= Eric Black (writer) =

American journalist

Eric Black is an American journalist based in Minnesota.

== Career ==
He was a longtime reporter for the Minnesota Star Tribune newspaper, and has also been a Twin Cities blogger. He worked as a columnist for online newspaper MinnPost, primarily writing about politics and the historical background of current issues, but announced his retirement in a post dated March 21, 2023

As part of the coverage of the bicentennial of the US Constitution in 1987, he was assigned by the Minnesota Star Tribune to write a series of detailed articles on the history of the Constitution, not only its creation, but also its evolution and impact through the years. These articles formed the basis of a book subsequently published as OUR CONSTITUTION The Myth that Binds Us, in which he argues, in part, that the power of the US Constitution derives in significant part not from the written text, but from commonly accepted beliefs about the text.
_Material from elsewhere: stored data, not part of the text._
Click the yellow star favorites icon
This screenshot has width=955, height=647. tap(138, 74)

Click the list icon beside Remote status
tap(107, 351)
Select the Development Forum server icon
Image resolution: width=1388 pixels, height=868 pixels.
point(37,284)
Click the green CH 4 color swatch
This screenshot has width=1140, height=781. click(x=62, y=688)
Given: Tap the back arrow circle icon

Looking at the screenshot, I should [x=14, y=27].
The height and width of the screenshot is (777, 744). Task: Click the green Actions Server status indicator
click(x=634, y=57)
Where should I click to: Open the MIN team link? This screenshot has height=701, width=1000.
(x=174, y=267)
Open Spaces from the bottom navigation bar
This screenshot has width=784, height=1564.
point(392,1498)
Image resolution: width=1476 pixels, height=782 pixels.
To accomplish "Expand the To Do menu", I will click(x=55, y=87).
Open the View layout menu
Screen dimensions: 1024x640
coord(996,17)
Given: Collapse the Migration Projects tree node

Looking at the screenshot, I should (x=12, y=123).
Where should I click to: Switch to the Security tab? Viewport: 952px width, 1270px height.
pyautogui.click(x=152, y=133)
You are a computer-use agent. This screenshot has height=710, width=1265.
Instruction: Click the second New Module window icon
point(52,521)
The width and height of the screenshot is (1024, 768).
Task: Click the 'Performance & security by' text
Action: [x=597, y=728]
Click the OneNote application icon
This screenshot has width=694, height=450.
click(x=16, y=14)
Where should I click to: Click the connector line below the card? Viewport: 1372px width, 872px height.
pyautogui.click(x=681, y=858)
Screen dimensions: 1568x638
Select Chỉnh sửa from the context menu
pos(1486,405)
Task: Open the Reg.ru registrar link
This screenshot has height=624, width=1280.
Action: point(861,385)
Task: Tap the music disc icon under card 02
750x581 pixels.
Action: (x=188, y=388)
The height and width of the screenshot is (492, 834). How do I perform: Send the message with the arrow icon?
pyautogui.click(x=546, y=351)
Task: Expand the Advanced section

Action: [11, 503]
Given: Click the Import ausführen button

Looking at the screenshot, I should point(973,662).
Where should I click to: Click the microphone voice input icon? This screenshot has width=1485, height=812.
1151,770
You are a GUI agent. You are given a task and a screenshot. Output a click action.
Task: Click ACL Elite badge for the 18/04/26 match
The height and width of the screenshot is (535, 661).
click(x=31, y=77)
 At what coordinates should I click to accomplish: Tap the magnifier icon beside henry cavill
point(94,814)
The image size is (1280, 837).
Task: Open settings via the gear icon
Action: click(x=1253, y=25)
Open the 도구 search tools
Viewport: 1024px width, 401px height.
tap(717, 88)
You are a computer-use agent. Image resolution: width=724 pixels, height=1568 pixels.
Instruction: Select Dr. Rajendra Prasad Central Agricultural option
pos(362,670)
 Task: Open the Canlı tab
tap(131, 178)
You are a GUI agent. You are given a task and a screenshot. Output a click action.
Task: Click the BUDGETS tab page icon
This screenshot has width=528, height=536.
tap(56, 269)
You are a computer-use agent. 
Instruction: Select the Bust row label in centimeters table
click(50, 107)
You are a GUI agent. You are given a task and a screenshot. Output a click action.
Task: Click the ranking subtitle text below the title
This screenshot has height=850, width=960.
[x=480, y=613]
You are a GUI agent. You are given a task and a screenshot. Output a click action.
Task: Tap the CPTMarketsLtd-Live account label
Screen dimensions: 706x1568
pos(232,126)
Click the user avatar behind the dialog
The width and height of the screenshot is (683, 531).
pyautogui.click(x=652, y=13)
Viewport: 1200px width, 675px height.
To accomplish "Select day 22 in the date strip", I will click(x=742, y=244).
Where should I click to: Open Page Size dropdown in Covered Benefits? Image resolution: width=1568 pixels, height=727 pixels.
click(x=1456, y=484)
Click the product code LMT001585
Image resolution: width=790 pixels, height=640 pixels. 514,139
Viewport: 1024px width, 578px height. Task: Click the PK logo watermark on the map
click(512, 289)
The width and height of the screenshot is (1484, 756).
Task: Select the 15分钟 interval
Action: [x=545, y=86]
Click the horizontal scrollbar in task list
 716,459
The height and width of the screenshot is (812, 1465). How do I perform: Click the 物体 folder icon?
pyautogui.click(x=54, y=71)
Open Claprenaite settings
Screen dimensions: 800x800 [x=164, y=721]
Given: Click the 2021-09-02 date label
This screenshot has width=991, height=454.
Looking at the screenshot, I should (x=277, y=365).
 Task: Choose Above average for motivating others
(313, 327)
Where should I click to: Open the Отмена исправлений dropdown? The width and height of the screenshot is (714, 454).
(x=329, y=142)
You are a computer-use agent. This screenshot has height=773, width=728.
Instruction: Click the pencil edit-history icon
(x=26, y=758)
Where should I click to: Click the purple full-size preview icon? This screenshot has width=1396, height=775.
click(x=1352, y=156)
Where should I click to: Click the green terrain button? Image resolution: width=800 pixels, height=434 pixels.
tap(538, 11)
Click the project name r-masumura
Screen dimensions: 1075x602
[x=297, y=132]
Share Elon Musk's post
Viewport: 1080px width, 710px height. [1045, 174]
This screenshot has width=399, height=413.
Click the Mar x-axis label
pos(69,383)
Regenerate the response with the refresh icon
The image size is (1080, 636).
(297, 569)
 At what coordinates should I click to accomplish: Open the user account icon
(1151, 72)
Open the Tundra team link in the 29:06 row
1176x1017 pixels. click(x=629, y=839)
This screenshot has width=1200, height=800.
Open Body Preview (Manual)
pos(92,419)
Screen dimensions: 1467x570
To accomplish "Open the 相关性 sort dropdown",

Black is the author of a book, Parallel Realities: A Jewish-Arab History of Israel/Palestine. It gives an overview of the two parties of the conflict, with arguments supporting why either side may be in the right, as well as criticizing them. The book also gives a summary of the historical events leading up to the modern day Israeli-Palestinian conflict.

==Awards==
In 2017 the national Society of Professional Journalists presented Black with a Sigma Delta Chi Award for online column writing.